== STUDY TEXT

Economics / Economic Depression Jul 21, 2008 - 04:49 AM GMT

By: Money_Morning

Economics Best Financial Markets Analysis ArticleWilliam Patalon III writes: If you think the "Lost Decade" Japan endured during the 1990s was deep and painful, stick around: As the global financial crisis that was jump-started by the meltdown of the subprime mortgage market continues to unwind, the U.S. economy is headed for a financial Ice Age that will make Japan's 10 wasted years seem like a single chilly night.


The two meltdowns started in much the same way - with busted stock-and-real-estate bubbles. With both the United States and Japan, the market manias were ignited by laughably loose credit policies, smoldered under a lack of oversight from government regulators, market analysts or such private-sector sentinels as credit-rating agencies, and were finally fanned into a frenzied financial conflagration by the promise of easy profits.

Americans are already getting financial frostbite. Unemployment is 20% higher than it was a year ago. Zooming meat, dairy and gasoline prices are eviscerating household budgets , meaning that the "real" rate of inflation is probably double or triple what the federal government would have us believe. Mortgage defaults are at their highest level in 30 years . Home prices have fallen so much that they've wiped out all the gains of the past four years . And U.S. stocks have eradicated a decade's worth of profits .

====
== INFORMATION SHOWN

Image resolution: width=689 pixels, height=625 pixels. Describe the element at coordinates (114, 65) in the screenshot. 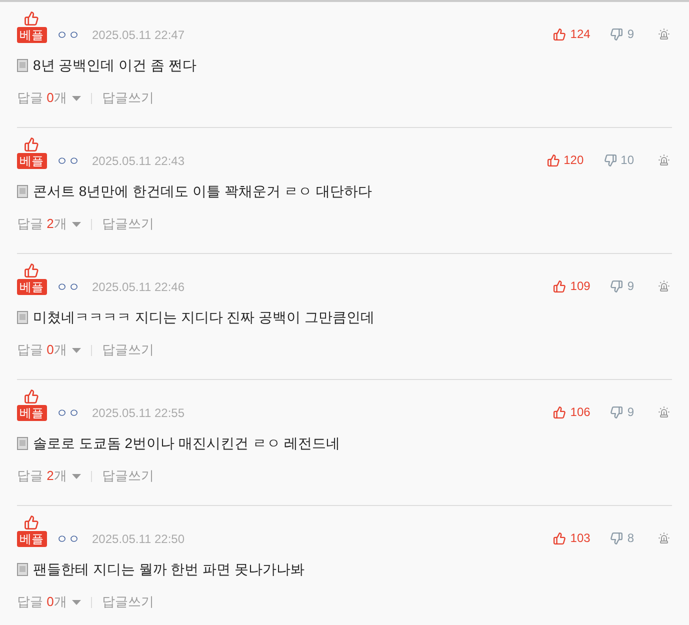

====

**TASK SET:**
1. Copy out, word for word, the stretch of the depression article from "Economics Best Financial" through "single chilly night.".
2. Answer these questions from the depression article:
(a) During which decade did Japan endure its "Lost Decade"?
(b) By what percentage is unemployment higher than it was a year ago?
(c) Mortgage defaults are at their highest level in how many years?

**EXPECTED OUTPUTS:**
1.
Economics Best Financial Markets Analysis ArticleWilliam Patalon III writes: If you think the "Lost Decade" Japan endured during the 1990s was deep and painful, stick around: As the global financial crisis that was jump-started by the meltdown of the subprime mortgage market continues to unwind, the U.S. economy is headed for a financial Ice Age that will make Japan's 10 wasted years seem like a single chilly night.

2.
(a) The 1990s
(b) 20%
(c) 30 years